Otro espeluznante crimen volvió a estremecer al estado de Chihuahua: Un grupo de niños, jugando al secuestro, acabó por torturar y asesinar a uno de ellos mismos. Aunque es un hecho que debe ser sancionado en los términos de la ley, individualizando las sanciones según el perfil de cada uno y su participación, esta resolución debe darse sólo después de un complicado proceso de investigación que respete lo previsto en la legislación.
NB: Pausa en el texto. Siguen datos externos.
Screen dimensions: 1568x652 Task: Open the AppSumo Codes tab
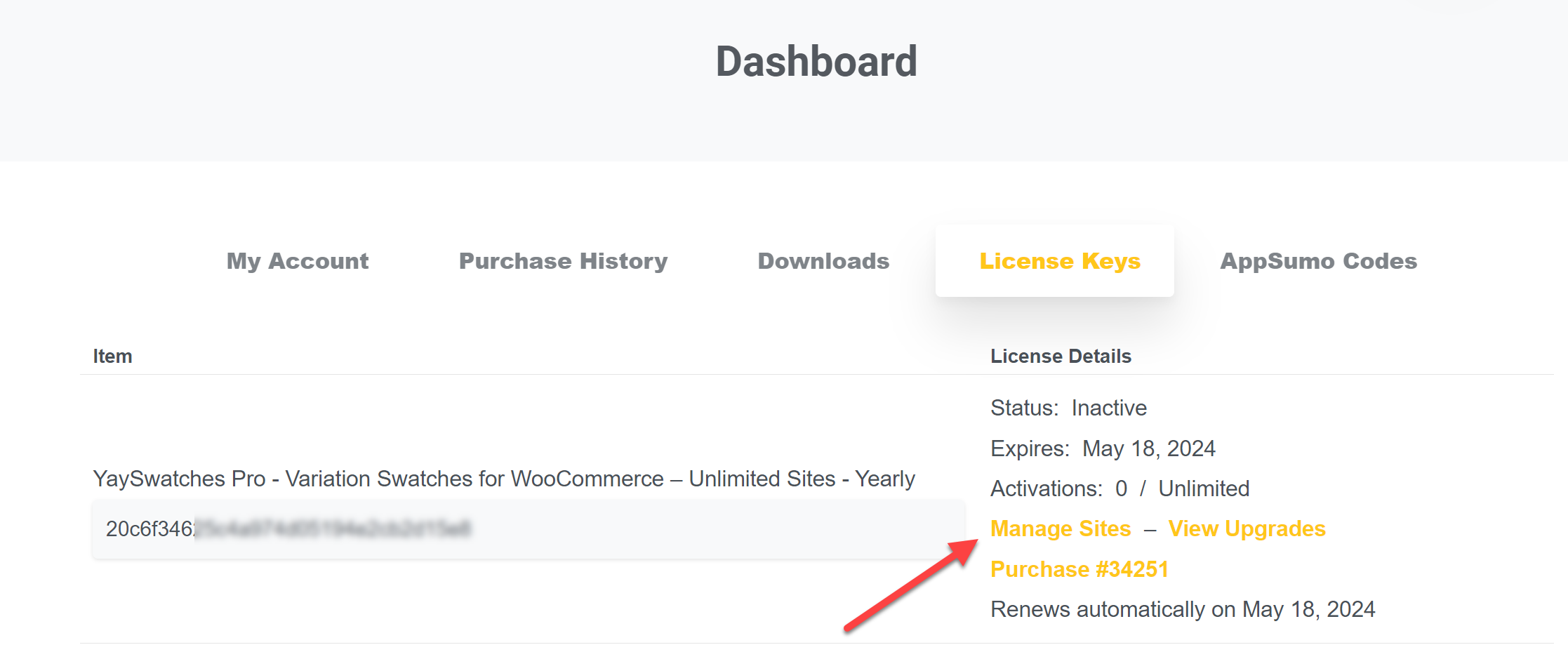pyautogui.click(x=1318, y=261)
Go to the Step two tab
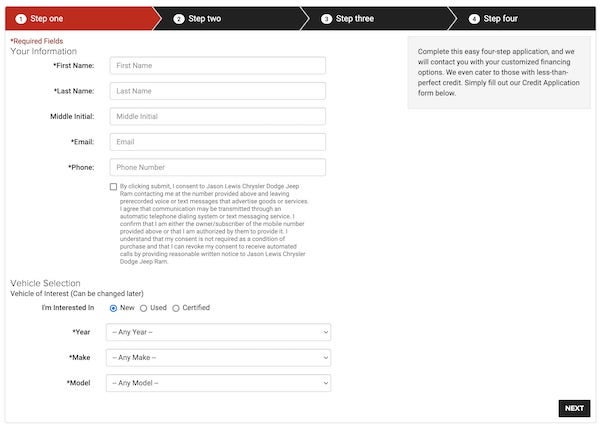This screenshot has height=427, width=600. (204, 18)
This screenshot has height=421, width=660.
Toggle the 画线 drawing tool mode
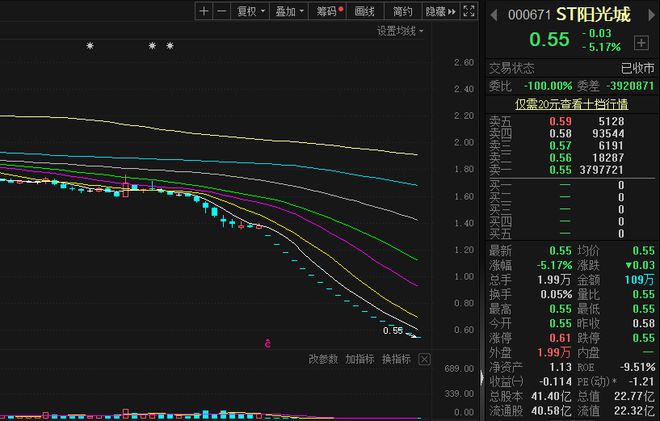pyautogui.click(x=364, y=11)
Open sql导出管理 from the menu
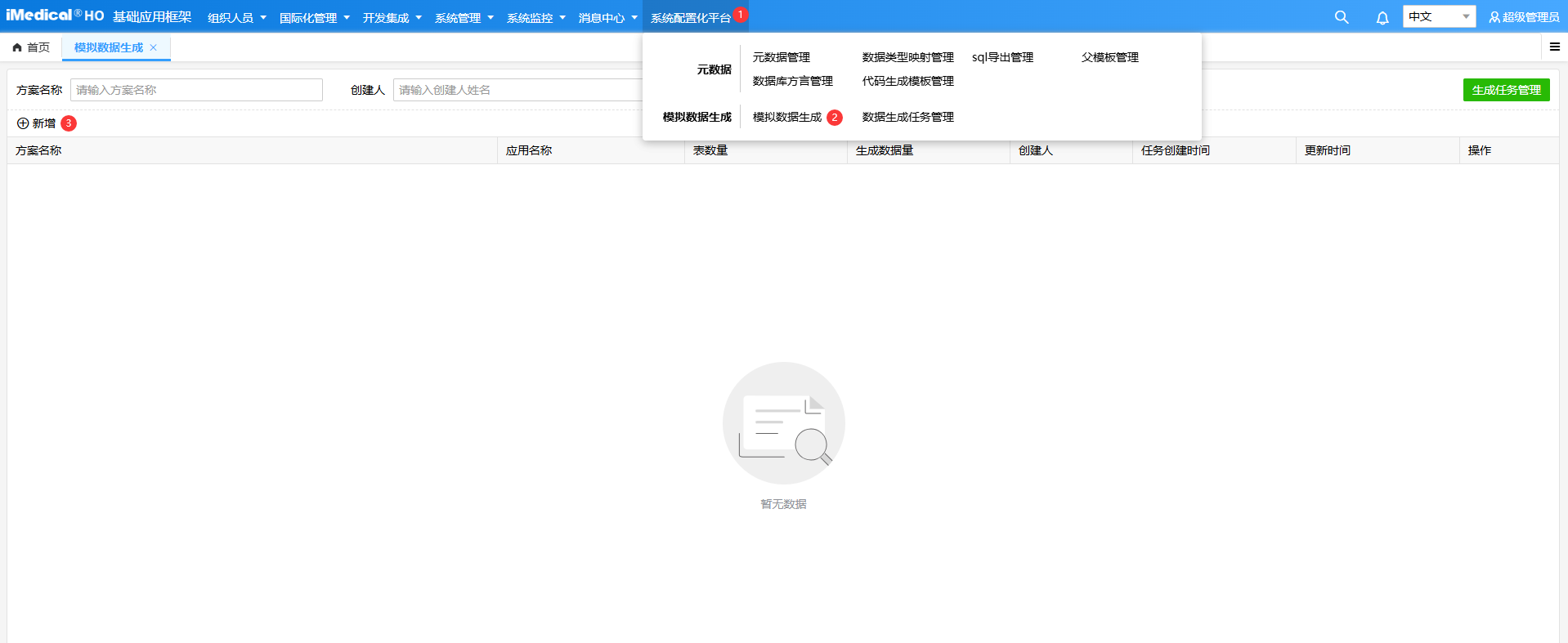Screen dimensions: 1568x643 [1002, 57]
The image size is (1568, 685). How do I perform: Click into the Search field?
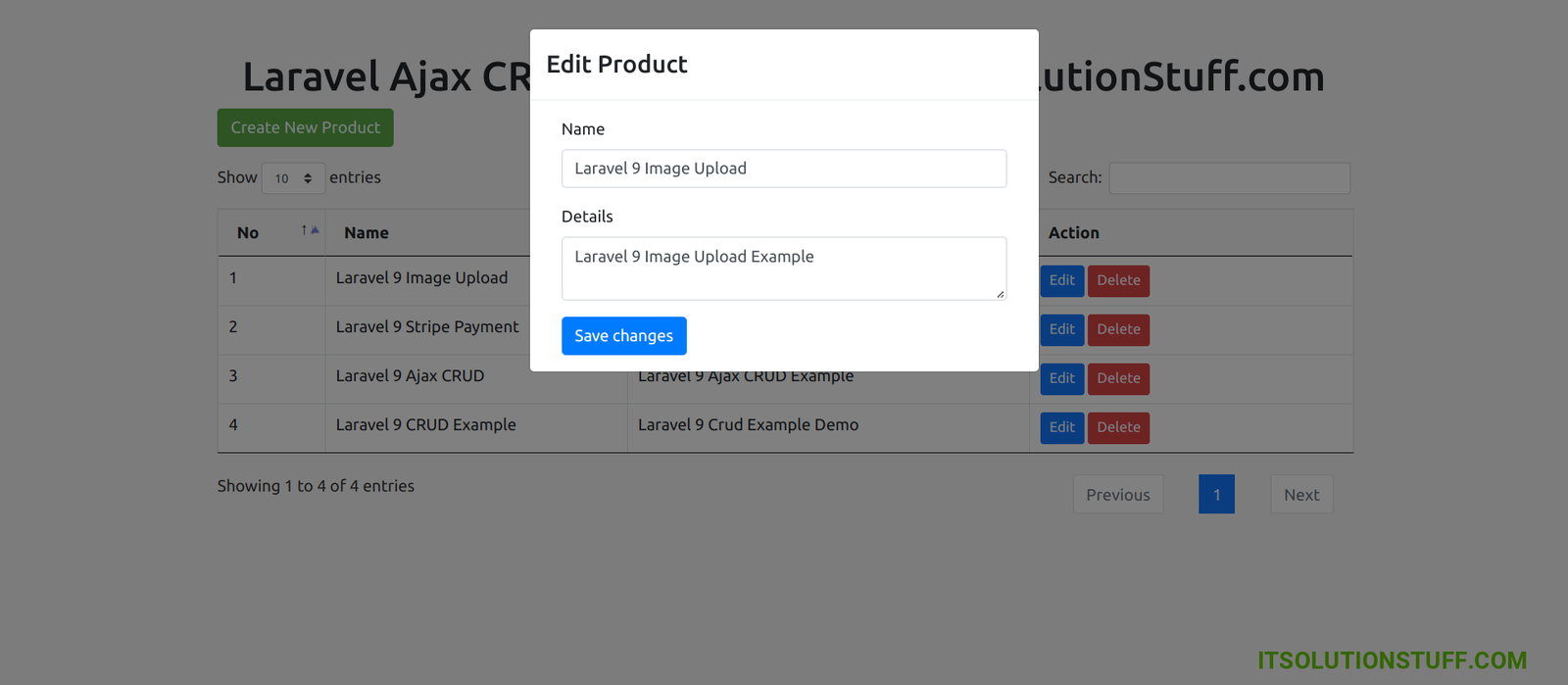coord(1229,178)
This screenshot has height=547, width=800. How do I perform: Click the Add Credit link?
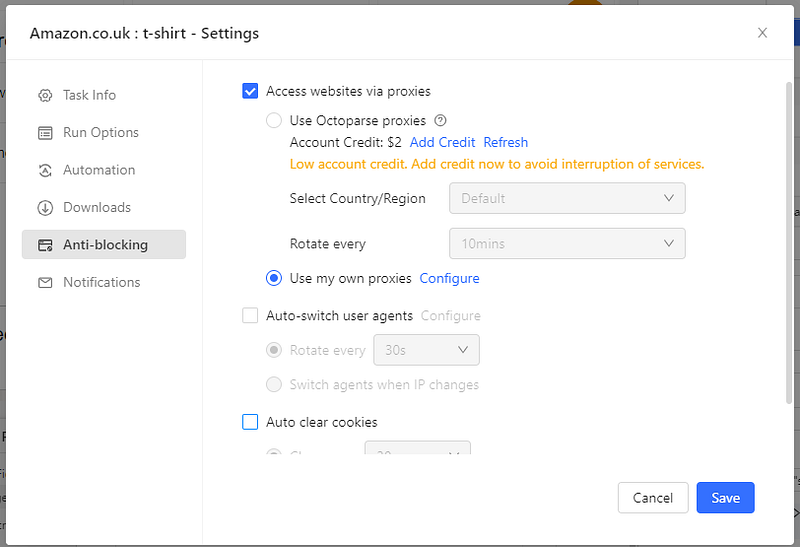click(442, 142)
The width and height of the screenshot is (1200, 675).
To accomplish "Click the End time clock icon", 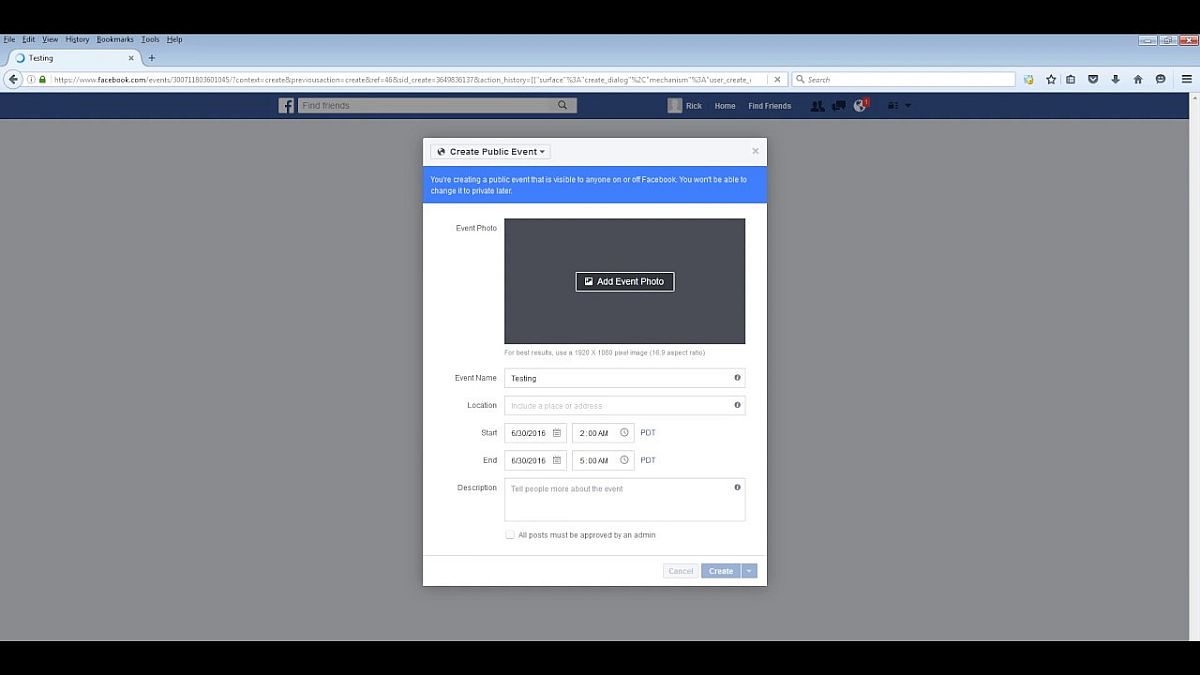I will point(624,461).
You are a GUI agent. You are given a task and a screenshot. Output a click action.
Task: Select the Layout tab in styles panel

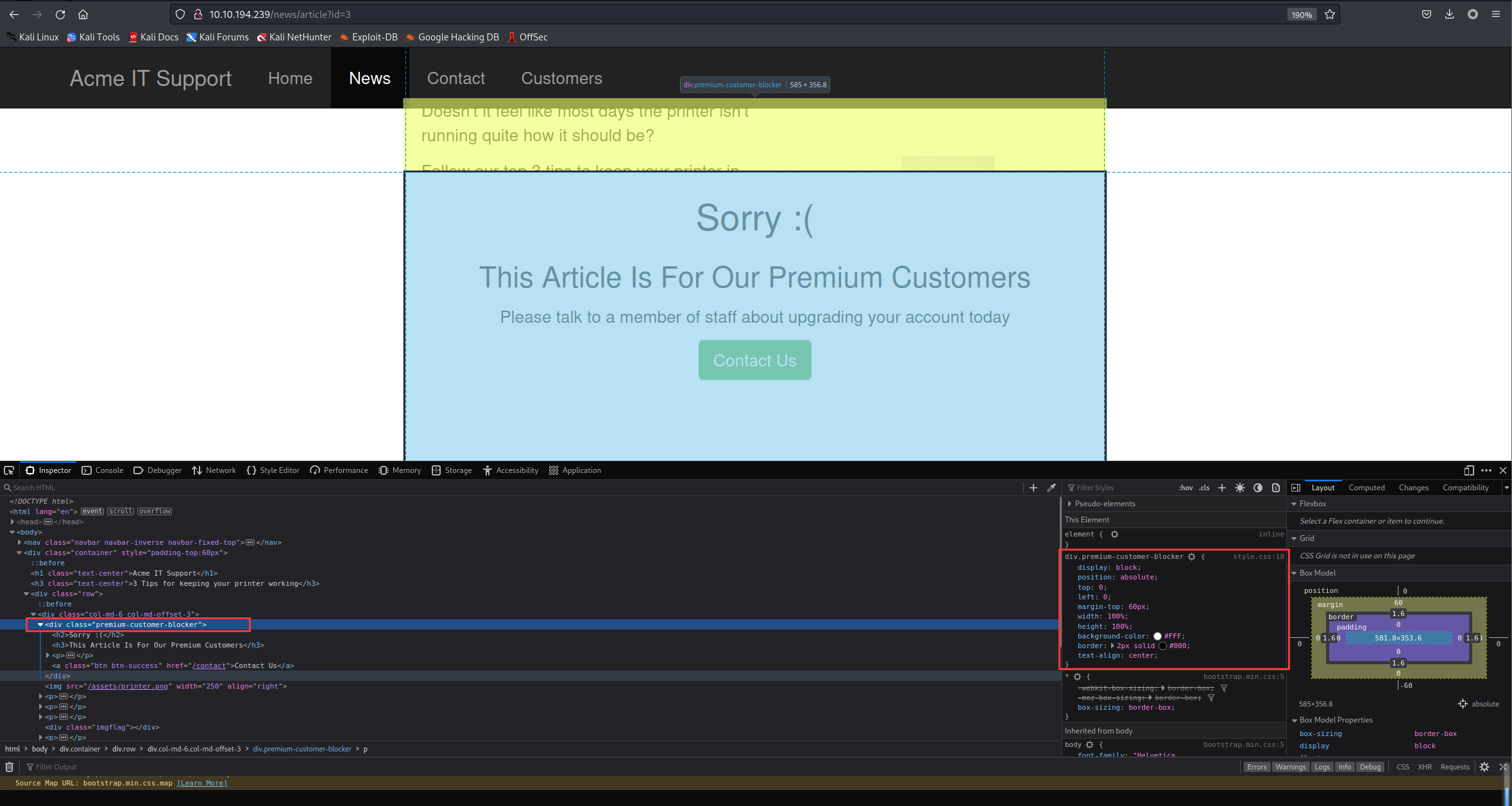pyautogui.click(x=1323, y=488)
Incluso, si el gobierno Federal considera que el caso debe ser juzgado fuera de Chihuahua, la PGR debería atraerlo; mientras tanto no se puede declarar que sean culpables o no culpables.

Sin embargo, vivimos en un México que se ha convertido en la escenografía de Televisa y los dueños del país han decidido celebrar un juicio sumario para encontrar culpables y de paso aprovechar para expedir una ley, que se aplique retroactivamente, para enjuiciar a los menores como adultos así como le hacen en Estados Unidos. Ahora sólo les falta el ministro de Justicia.

Dicen las malas lenguas que la empresa televisiva hizo un concurso de oposición para buscar a la persona más inteligente, culta, mesurada y conocedora de los procesos penales, pues los amos del espacio nacional requerían una sentencia creíble para tranquilizar a los futuros inversores del petróleo, las minas, la electricidad y el agua; deben demostrar a los amos de la mano de obra azteca que aquí se castiga a los delincuentes “en caliente”.

La única persona que dio el ancho, y por ello resultó nombrada ministra de Justicia para este caso, fue la (casi) Nobel de Derechos Humanos y un poco más capacitada que Medina Mora, la pluscuamperfecta Laura Bozzo. Encarnando la decencia en dos pies y la mesura predictiva, el país ahora está a salvo bajo su protección.

Se ha celebrado la primera audiencia; mientras la madre era victimizada otra vez, ahora a nivel Nacional, los testigos de cargo y demás comparecientes terminaban sus declaraciones con “señora Bozzo, ¡ayúdemos a hacer justicia!”. Cuando finalmente habló la ministra, escupió: Chihuahuenses, que sepa el fiscal que a mí no me asusta, que mi equipo trabajará allá hasta hacer justicia, y que pase el desgraciado.

Ahora sí los chihuahuenses, que desde enero de 2008 no dormimos tranquilos, tenemos a una justiciera de nuestro lado: la paz ha llegado.